Ce texte reprend et clarifie un article publié en anglais par notre partenaire ASEAN NOW – The Thaiger.
La Thaïlande joue un double jeu qui intrigue autant qu’il inquiète. D’un côté, le gouvernement déroule le tapis rouge aux investisseurs étrangers, modernise ses lois commerciales et affiche l’ambition de devenir une économie ouverte et compétitive. De l’autre, il mène la plus vaste offensive depuis vingt ans contre les étrangers installés dans le pays via des sociétés immobilières dites « nominees » ou « avec prête-noms ». Deux politiques diamétralement opposées, un même pays, et une contradiction qui menace sa crédibilité.
Une réforme économique ambitieuse
En avril 2025, Bangkok a approuvé la plus grande refonte de la loi sur les affaires étrangères depuis un quart de siècle. En janvier 2026, dix secteurs, dont le développement logiciel, ont été retirés de la liste des activités interdites. Objectif : permettre aux entreprises étrangères d’opérer librement, sans partenaire local imposé. Cette ouverture s’inscrit dans la stratégie « Thailand 4.0 », censée propulser le pays vers une économie moderne et à haute valeur ajoutée. Le message est clair : la Thaïlande veut rattraper son retard sur le Vietnam et l’Indonésie, et améliorer son score d’ouverture pour espérer rejoindre l’OCDE.
La chasse aux « nominees »
Mais au même moment, le ministère du Commerce et plusieurs agences lancent une campagne musclée contre les sociétés immobilières liées à des étrangers. Les nouvelles règles exigent que les actionnaires thaïlandais prouvent l’origine réelle de leurs fonds. Les systèmes d’analyse traquent les incohérences, comme ces salariés modestes censés détenir des villas de plusieurs millions de bahts. En mai, une opération sur Koh Phangan a conduit à 22 arrestations et à la saisie de plus de 40 rai de terrain.
Si la lutte contre les abus est légitime, le filet attrape aussi des retraités ou des familles qui avaient acheté une maison, en toute bonne foi, via des structures conseillées par des cabinets juridiques respectés. Ces acheteurs n’ont pas fraudé : ils ont utilisé le seul mécanisme disponible, après que le gouvernement a lui‑même enterré en 2022 un projet de loi qui aurait permis aux étrangers de posséder légalement une petite parcelle résidentielle.

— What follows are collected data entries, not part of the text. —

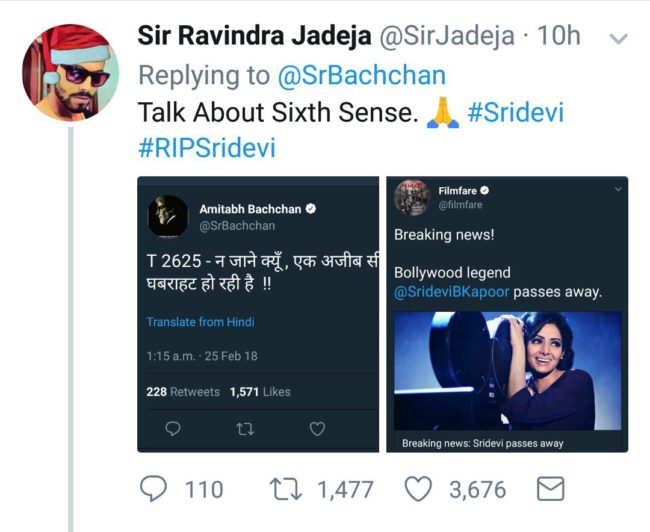Image resolution: width=650 pixels, height=532 pixels.
Task: Retweet the post with 1,477 retweets
Action: tap(285, 490)
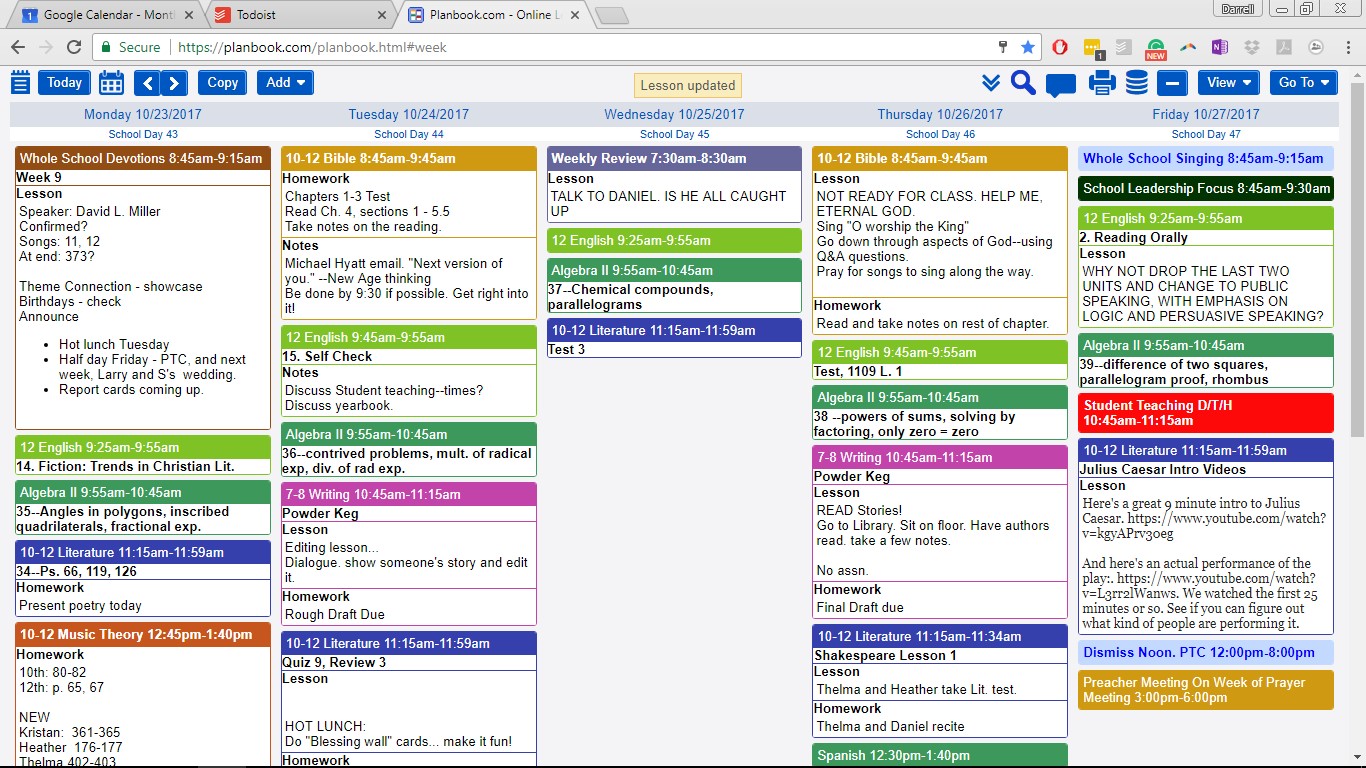This screenshot has height=768, width=1366.
Task: Click the Copy button
Action: [x=222, y=83]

Une porte ouverte puis refermée
Ce projet de loi, présenté comme une avancée historique, n’a survécu que deux semaines. Certains ont dénoncé une « vente du pays » et le texte a été retiré. Résultat : la voie légale a disparu, laissant les étrangers dépendants de montages fragiles à la limite de la légalité. En 2025, la Cour suprême a même invalidé le système de baux renouvelables, privant des milliers de propriétaires d’une sécurité juridique. Aujourd’hui, ces mêmes structures sont poursuivies, alors qu’aucune alternative n’a été mise en place.
Le contraste avec les voisins
La contradiction saute aux yeux lorsqu’on compare avec la région. La Malaisie autorise les étrangers à acheter en pleine propriété, avec des garde‑fous comme des prix planchers et une taxe sur les acheteurs étrangers. L’Indonésie propose un titre enregistré valable jusqu’à 80 ans, en son nom propre. Dubaï a défini des zones de pleine propriété et en a fait un argument d’attractivité mondiale. Même le Vietnam offre un cadre clair, bien que limité. La Thaïlande, elle, reste bloquée : condos uniquement, pas de route légale pour la terre, un projet abandonné et des baux fragilisés.

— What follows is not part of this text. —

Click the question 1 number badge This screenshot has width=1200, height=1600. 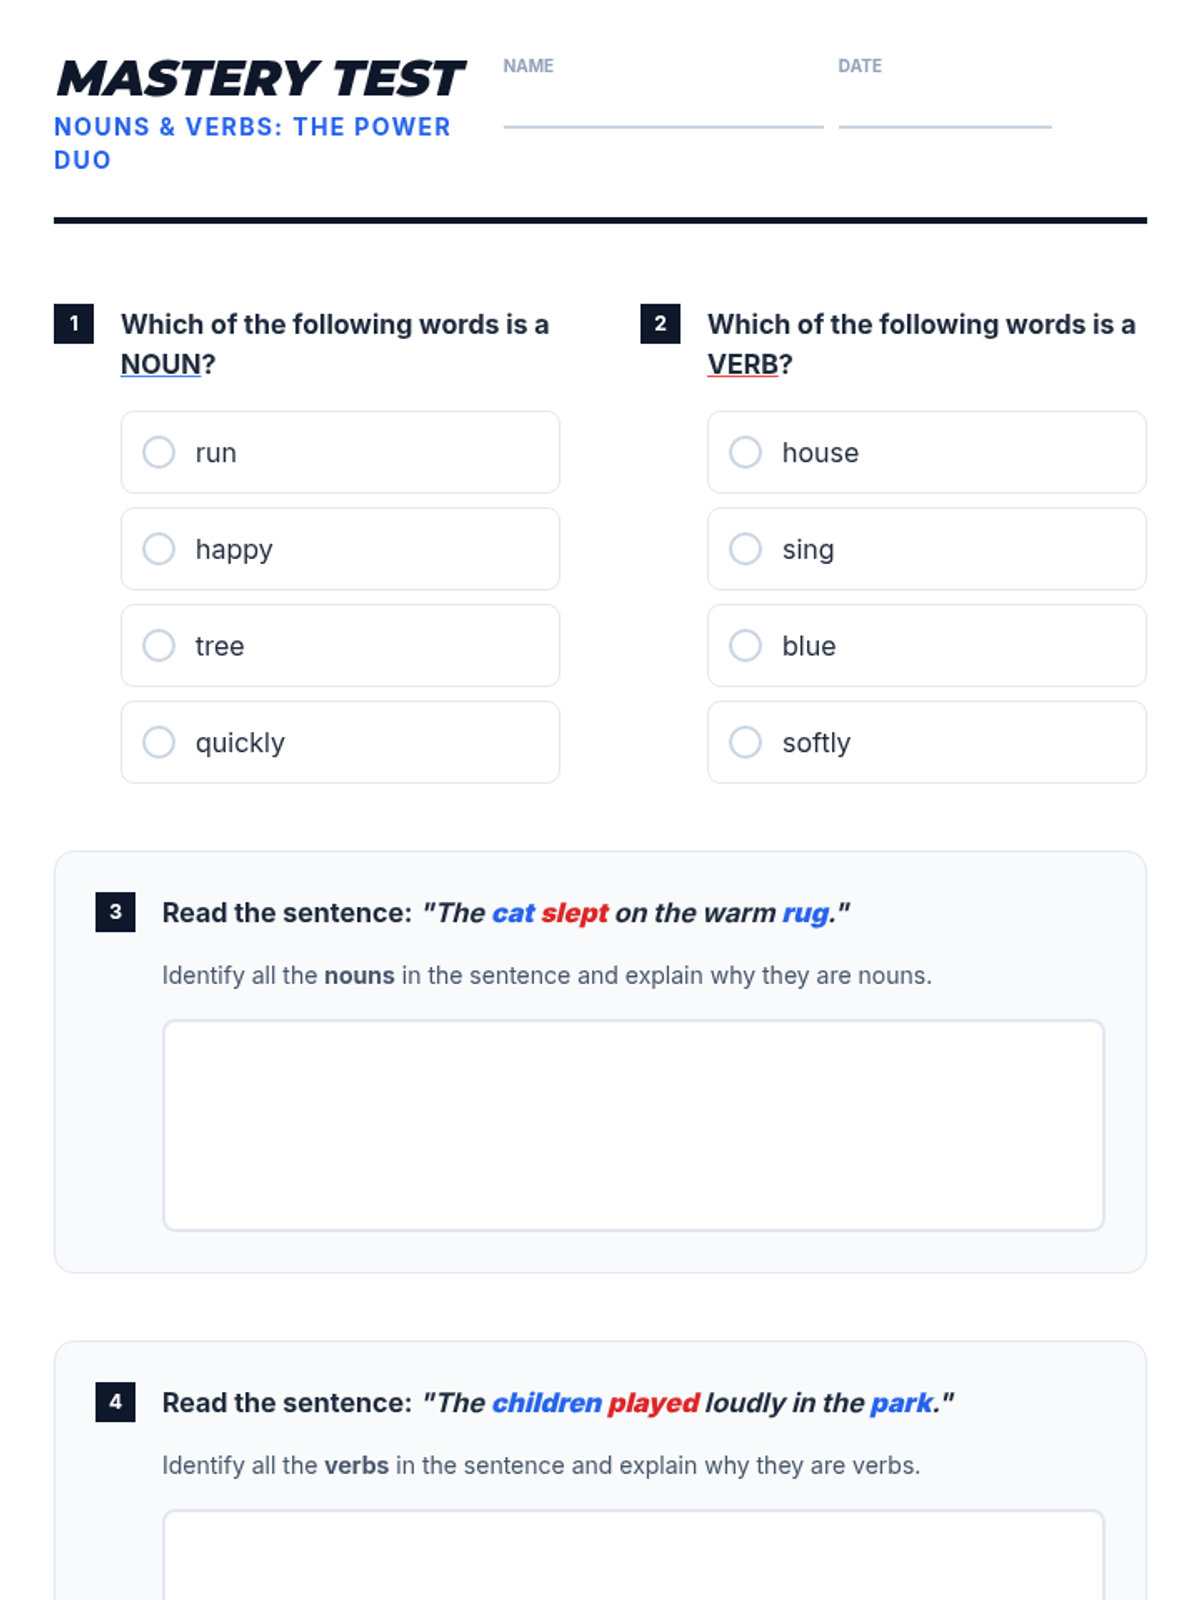click(74, 324)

Réformer ou perdre la partie
Certains observateurs estiment que la stratégie pourrait être cohérente : nettoyer les abus avant de bâtir un cadre transparent. Mais si la reconstruction n’arrive pas, la Thaïlande risque de se retrouver avec un marché vidé et des capitaux partis ailleurs. Le pays a déjà montré qu’il pouvait concevoir des solutions : le projet de 2022 existait, les réformes commerciales sont en cours. Ce qui fait défaut, c’est la détermination politique à mener une réforme foncière dans un climat marqué par un nationalisme exacerbé, parfois teinté de rejet des étrangers.
Un enjeu décisif
La Thaïlande est à la croisée des chemins. Si elle applique à l’immobilier la logique qu’elle a adoptée pour les affaires – ouvrir des voies légales tout en sanctionnant les abus – elle peut redevenir un pôle d’investissement majeur. Sinon, elle risque de voir les capitaux filer vers Kuala Lumpur, Phnom Penh ou Bali. Dans une région où la concurrence est féroce, l’ambiguïté n’est plus une option.